Page excerpt:
————

I didn't get into this question in the weekly post. The answer does not seem obvious to me.
Eventually, it will be obvious either way. Either the strain will spread rapidly across many locations, or it won't. But we would like to get the information as fast as possible, whatever the answer turns out to be. So the open question is, what numbers or other information can we use in the short term to generate useful evidence for or against the new strain being a lot more infectious than older ones?
The obvious first things to look at are England's case numbers, and how rapidly the new strain continues to outcompete the old strain. Certainly the percent dominance continuing to go up, or stabilizing, is evidence.
Alas, tonight is Christmas, and I haven't been keeping up in detail with English reporting and testing dynamics. We saw only a small bump on Christmas Eve, after big jumps in the previous post-announcement days, and I can't tell how much of that was the holiday. Same will apply to today's number, to Boxing Day, and then there are issues of either lag or catchup, and then New Year's. Can anyone shed light on these details, and how seriously we should take them? Even if we get a new mix of strain results, should we worry about lags in the south versus the north, where different strains dominate, warping numbers?

————

What is expected:
Answer these questions from the post on the new strain:
1. Which two outcomes does the post say will eventually make the answer obvious?
2. What does the post name as the obvious first things to look at?
3. On what day was only a small bump seen?

Listed entries:

————

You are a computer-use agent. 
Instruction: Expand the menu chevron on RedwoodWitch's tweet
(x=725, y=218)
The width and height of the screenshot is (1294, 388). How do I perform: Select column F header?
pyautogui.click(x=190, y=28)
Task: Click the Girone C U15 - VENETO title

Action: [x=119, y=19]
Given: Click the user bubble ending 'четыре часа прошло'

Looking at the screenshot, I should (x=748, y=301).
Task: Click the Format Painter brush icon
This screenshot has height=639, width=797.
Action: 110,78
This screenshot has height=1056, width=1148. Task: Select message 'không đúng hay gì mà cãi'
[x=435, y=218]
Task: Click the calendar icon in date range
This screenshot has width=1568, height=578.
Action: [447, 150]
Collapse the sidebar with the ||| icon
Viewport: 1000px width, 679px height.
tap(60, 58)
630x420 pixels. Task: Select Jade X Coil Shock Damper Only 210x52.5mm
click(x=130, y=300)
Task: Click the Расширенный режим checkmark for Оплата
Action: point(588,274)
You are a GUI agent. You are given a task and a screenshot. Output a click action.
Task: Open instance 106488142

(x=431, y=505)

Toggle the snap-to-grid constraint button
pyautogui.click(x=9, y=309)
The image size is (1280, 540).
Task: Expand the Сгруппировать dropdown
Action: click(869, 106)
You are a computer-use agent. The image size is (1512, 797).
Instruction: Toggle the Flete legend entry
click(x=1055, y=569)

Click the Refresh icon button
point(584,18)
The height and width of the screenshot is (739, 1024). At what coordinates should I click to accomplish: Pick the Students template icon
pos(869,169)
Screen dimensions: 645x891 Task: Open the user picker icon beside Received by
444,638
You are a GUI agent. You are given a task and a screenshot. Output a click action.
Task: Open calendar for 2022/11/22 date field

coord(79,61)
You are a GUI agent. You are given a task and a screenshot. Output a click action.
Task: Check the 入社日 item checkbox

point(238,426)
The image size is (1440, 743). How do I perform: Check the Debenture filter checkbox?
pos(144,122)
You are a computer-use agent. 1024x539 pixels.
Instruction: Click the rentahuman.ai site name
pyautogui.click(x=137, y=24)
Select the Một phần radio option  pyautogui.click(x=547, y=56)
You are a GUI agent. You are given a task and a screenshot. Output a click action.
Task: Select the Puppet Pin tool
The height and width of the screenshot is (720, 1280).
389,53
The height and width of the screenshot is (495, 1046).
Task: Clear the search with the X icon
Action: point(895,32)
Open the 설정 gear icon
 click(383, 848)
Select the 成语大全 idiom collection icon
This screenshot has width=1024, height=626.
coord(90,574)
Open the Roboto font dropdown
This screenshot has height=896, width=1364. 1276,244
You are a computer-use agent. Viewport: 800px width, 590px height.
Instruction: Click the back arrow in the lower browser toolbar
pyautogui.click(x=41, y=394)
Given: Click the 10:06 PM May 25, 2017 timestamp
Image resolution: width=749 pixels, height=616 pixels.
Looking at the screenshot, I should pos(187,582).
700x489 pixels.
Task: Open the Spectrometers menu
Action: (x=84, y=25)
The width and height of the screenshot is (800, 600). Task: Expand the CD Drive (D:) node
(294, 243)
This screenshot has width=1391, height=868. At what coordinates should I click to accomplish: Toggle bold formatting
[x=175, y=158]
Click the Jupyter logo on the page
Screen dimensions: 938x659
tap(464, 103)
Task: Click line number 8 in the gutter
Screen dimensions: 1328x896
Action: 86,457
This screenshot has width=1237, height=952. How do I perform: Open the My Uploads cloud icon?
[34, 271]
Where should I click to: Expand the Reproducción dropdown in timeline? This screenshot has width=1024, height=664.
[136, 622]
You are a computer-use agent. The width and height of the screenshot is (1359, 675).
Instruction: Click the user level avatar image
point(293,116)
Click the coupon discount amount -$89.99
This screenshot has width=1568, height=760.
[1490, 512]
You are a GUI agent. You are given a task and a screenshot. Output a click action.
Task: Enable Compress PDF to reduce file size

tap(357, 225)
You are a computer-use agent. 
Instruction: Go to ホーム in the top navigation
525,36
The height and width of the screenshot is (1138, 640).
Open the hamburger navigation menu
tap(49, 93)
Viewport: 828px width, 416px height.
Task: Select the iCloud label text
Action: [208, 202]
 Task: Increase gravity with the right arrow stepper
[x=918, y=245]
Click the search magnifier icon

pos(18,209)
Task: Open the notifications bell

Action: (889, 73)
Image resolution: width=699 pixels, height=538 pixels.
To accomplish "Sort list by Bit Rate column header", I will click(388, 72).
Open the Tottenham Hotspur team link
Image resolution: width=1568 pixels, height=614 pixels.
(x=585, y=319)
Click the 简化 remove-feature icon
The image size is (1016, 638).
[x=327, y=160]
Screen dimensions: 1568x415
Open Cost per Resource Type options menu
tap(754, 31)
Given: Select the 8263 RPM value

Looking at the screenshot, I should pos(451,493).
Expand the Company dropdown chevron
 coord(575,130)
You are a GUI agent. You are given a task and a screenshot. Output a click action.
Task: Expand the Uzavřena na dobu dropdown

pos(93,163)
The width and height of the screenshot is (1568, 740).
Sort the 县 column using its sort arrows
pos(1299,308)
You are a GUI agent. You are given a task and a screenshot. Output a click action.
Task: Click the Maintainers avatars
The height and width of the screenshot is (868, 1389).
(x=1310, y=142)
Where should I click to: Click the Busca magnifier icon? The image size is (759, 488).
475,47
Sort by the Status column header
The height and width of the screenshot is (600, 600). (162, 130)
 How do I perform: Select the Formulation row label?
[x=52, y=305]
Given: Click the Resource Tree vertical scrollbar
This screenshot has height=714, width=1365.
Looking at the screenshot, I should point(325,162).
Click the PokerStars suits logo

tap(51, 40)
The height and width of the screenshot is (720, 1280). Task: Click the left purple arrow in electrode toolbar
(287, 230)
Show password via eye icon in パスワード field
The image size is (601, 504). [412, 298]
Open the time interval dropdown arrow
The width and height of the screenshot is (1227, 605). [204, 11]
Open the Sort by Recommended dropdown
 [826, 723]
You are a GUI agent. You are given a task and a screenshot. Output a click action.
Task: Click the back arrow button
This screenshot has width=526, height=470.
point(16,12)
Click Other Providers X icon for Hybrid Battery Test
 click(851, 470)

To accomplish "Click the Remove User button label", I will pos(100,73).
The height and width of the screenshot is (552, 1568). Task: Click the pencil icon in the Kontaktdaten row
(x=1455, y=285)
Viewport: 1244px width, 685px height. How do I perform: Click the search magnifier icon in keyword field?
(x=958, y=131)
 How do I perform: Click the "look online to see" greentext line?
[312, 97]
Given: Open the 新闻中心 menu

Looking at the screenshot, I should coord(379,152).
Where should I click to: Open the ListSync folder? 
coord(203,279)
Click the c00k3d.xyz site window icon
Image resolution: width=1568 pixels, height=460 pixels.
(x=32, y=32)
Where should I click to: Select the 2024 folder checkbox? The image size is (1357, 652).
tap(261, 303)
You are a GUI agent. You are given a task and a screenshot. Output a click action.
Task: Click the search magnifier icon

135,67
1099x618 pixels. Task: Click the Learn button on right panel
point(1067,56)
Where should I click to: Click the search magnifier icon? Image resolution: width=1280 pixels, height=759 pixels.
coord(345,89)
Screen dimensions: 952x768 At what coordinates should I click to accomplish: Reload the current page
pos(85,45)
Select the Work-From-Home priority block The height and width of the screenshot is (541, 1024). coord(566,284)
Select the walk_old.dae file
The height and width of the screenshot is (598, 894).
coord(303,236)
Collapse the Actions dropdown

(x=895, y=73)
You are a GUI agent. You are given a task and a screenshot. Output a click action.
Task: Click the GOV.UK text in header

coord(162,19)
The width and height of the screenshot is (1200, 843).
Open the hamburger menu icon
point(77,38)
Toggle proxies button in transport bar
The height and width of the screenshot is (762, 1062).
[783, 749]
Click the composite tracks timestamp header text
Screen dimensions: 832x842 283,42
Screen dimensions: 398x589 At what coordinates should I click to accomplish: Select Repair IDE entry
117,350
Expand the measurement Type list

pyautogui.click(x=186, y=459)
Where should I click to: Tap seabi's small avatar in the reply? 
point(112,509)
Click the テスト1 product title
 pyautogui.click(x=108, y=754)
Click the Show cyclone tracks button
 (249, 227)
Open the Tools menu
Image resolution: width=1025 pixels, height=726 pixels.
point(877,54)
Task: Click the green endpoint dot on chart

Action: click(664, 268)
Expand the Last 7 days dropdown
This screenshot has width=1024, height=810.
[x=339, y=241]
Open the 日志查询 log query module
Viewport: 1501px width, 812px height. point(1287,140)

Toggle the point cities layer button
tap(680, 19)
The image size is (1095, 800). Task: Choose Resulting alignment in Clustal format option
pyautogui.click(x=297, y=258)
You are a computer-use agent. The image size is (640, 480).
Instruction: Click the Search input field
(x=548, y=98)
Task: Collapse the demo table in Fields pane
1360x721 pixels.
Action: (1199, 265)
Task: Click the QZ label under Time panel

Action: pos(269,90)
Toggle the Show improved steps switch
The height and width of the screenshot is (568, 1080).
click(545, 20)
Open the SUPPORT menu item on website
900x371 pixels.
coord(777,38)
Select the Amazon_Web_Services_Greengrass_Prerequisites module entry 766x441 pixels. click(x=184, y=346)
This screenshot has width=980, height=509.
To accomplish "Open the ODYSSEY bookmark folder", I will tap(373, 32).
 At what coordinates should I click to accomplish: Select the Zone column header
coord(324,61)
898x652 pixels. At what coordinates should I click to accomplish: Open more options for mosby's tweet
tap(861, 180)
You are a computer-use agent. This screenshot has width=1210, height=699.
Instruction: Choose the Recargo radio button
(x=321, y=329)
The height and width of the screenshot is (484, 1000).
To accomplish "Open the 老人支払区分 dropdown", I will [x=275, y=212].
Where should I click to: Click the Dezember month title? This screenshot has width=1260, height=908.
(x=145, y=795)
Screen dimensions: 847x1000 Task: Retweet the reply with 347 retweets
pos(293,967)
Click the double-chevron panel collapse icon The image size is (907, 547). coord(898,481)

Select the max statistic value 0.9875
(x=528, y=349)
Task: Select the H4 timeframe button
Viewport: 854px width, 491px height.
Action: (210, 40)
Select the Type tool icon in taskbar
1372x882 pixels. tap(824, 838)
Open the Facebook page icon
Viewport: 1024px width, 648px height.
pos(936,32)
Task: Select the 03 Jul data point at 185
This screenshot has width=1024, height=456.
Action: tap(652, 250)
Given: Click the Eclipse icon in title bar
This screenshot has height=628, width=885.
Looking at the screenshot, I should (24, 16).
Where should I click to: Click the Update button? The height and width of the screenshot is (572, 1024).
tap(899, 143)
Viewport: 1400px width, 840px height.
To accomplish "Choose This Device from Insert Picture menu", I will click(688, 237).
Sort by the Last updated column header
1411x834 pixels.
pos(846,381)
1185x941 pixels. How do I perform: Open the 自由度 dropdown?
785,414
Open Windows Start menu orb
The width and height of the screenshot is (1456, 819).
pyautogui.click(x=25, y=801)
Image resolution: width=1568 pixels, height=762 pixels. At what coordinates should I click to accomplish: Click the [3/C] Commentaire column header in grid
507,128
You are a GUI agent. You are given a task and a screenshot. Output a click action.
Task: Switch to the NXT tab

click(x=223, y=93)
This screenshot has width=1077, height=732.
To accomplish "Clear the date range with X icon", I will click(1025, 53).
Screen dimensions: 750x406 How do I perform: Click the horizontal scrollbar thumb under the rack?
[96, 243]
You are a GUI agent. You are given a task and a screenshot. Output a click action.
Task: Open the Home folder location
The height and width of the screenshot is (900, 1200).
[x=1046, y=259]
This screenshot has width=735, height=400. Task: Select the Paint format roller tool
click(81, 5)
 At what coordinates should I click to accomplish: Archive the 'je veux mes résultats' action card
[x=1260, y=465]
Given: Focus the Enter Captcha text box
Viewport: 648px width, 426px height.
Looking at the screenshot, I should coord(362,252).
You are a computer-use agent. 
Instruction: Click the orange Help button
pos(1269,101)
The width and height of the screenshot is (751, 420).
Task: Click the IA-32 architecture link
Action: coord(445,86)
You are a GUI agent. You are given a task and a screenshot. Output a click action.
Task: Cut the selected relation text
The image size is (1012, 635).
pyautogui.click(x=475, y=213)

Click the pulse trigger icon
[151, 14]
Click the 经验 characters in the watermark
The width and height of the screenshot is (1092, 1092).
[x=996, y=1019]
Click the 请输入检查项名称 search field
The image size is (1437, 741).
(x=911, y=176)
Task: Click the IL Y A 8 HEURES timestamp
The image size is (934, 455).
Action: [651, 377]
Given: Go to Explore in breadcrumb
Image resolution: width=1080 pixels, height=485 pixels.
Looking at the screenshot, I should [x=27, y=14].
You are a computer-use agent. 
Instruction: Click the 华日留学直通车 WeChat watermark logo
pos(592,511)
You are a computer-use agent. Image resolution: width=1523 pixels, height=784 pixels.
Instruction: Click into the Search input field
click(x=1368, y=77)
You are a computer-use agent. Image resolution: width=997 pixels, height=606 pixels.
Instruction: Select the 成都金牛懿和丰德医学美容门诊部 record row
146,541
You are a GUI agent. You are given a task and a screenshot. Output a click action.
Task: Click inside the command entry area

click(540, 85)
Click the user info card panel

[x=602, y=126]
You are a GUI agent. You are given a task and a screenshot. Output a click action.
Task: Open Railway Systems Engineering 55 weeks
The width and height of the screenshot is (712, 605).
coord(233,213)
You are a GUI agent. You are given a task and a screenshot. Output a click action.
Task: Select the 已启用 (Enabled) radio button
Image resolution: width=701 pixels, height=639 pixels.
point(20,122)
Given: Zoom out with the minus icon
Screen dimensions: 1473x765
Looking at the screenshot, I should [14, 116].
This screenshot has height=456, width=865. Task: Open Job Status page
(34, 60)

————

Task result:
1. Either the strain will spread rapidly across many locations, or it won't.
2. England's case numbers, and how rapidly the new strain continues to outcompete the old strain.
3. Christmas Eve.